PASSAGE SHOWN —
++++

Examples as follows, refer back to it as needed:

Actual word                                            What it sounds like when my mom says it

Damn/Damned/Damn It                          Day-um/Day-umd/Daymit

Shit                                                            Sheeit

Ignorant                                                     Ig-nernt

Thing                                                         Thang

Hell                                                            Hail

Well                                                           Wail (or whale would work here as well)

Mandy                                                       Maindy

Can’t                                                         Kaint

Your/You’re                                               Yer

Sick                                                           Seeick

Baby                                                          Baybee (same but with drawn-out “i” sound as well)

*Totally unintended use of those particular words in that particular order, which might have a hidden meaning, but I’m leaving it as is. I’ll talk about that in therapy years from now.

Anyway – a few years ago, I was going through the first round of separation/divorce proceedings with my then husband. I say first round because we went through a nasty, ugly round a few years back, and somehow amazingly reconciled, stayed together a few more years, then finally had to call it. Second and final time was quite amicable. THIS time was brutal, to say the very least.

My heart was heavy and I was a big ball of stress and nerves – unable to eat, sleep, concentrate, breathe, etc. I was at work one day – and I mean that’s it, I was just “there”…that was all I could manage – and was just having “a moment”. A thank-God-I-sit-in-the-corner-so-no-one-can-see-me-sobbing…moment. And I needed my mommy (who lives five hours away).

I called her and she knew instantly that something was wrong – an innate “mom thing”, but her radar is way finer tuned than most. Freaks me out half the time, to be honest. I was sniveling like an idiot, breathing/sobbing spastically, taking 15 tiny breaths in 5 seconds because I can’t catch ONE – all the while trying to talk and explain what had me so upset.

Now…my mom is very sympathetic and coddling when I am THIS upset – at first. Another great thing about my mom is that if someone has done her baby wrong, she will get on an anti-whoever/whatever bandwagon like none you’ve ever seen. And it matters not who you are. It also does not matter if I am right or wrong at the time. If I am that upset, she is on my side at that moment. She waits until I’ve settled down to remind me that I might be wrong. And she always – without fail – eventually tells me “baybee, you need to stop bein’ so sad and upset and get pissed, dammit!”

I was still in full-on meltdown mode when she asked (knowing me) what I’d had to eat that day. It went a little something like this:

Mom: “Jeet anything yet this mornin?”

Me: “No…”(sniffle, sob, etc)

Mom: “Why??”

Me: “Mom, I just can’t – I can’t even think about eating, I’m too upset, I just can’t do it…”

Mom: “Wail ya kaint do that, baybee, yer gonna hafta eat somethin’ before ya make yerself seeick…even if it’s just peanuts and a Coke…I mean, sheeit…”

Me: (Abrupt pause in my sniveling) – “…what? Did you just say peanuts and a Coke? …and then ‘shit’?”

Mom: “Wail, you know what I mean…ya gotta have somethin’!”

And in an instant, I went from sobbing hysterically to laughing my A$$ off. Then she started giggling. And the more she tried to defend herself, the harder I laughed. #1 – I hadn’t drank a “Coke” in years. But then I remembered that in the South, almost any beverage is “a Coke” (ie. “y’all want a Coke?” “sure” “what kind?” “root beer”) #2 – Why THAT combo? Why THAT specific nut and THAT specific drink? I could throw out the same advice to someone and never in a million would I come up with THAT particular combo. My state of mind, combined with her saying it, and THE WAY she said it (like that was the most logical nutrition she could recommend for someone who just can’t eat) sent me into a spiral of gut-busting, deep belly laughter – which was exactly what I needed. She’s so stinkin’ cute.

The moral of this story is: Moms rock – especially mine. There is no greater earthly power than that of a mom. And as they say in the South: “wail…bless their little ol’ hearts” …all of them.

++++

Source data —

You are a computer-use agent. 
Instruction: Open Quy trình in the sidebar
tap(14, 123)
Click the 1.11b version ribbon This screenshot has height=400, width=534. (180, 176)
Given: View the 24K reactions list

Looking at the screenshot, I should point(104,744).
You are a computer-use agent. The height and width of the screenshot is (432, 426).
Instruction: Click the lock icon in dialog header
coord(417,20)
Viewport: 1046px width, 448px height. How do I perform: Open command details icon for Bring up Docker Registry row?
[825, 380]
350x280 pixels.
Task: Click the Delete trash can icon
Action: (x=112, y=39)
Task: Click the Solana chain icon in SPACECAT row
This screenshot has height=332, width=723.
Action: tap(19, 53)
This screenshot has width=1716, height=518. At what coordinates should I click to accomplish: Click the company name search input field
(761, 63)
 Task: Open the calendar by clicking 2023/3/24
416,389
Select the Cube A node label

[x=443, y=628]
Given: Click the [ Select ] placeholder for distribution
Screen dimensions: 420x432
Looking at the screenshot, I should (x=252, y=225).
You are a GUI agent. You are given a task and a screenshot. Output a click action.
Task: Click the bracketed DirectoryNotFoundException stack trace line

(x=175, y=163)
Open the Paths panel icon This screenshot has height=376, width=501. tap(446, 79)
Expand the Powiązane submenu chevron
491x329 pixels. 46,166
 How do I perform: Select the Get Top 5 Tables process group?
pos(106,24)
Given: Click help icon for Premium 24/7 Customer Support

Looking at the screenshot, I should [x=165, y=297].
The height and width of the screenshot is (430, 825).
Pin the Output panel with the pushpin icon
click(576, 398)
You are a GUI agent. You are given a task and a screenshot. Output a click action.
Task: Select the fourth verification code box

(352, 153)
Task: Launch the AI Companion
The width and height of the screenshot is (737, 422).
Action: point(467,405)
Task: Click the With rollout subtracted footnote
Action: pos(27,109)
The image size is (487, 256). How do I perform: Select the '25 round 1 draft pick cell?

++++

YOUR TASKS —
1. Please reproduce the peanuts-and-a-Coke story word for word from "My heart was" to "me so upset.".
2. In one to three sentences, explain why the mom's advice in the peanuts-and-a-Coke story set off such hard laughter, according to the story.
These records have no connection to the peanuts-and-a-Coke story.

ANSWERS FOR EACH ITEM —
1.
My heart was heavy and I was a big ball of stress and nerves – unable to eat, sleep, concentrate, breathe, etc. I was at work one day – and I mean that’s it, I was just “there”…that was all I could manage – and was just having “a moment”. A thank-God-I-sit-in-the-corner-so-no-one-can-see-me-sobbing…moment. And I needed my mommy (who lives five hours away).

I called her and she knew instantly that something was wrong – an innate “mom thing”, but her radar is way finer tuned than most. Freaks me out half the time, to be honest. I was sniveling like an idiot, breathing/sobbing spastically, taking 15 tiny breaths in 5 seconds because I can’t catch ONE – all the while trying to talk and explain what had me so upset.

2. The combination of the writer's state of mind, the fact that the mom was the one saying it, and the way she said it sent the writer into deep belly laughter. She offered peanuts and a Coke as if that were the most logical nutrition for someone who couldn't eat. The writer also found the specific pairing of that nut and that drink so odd that they would never have come up with it.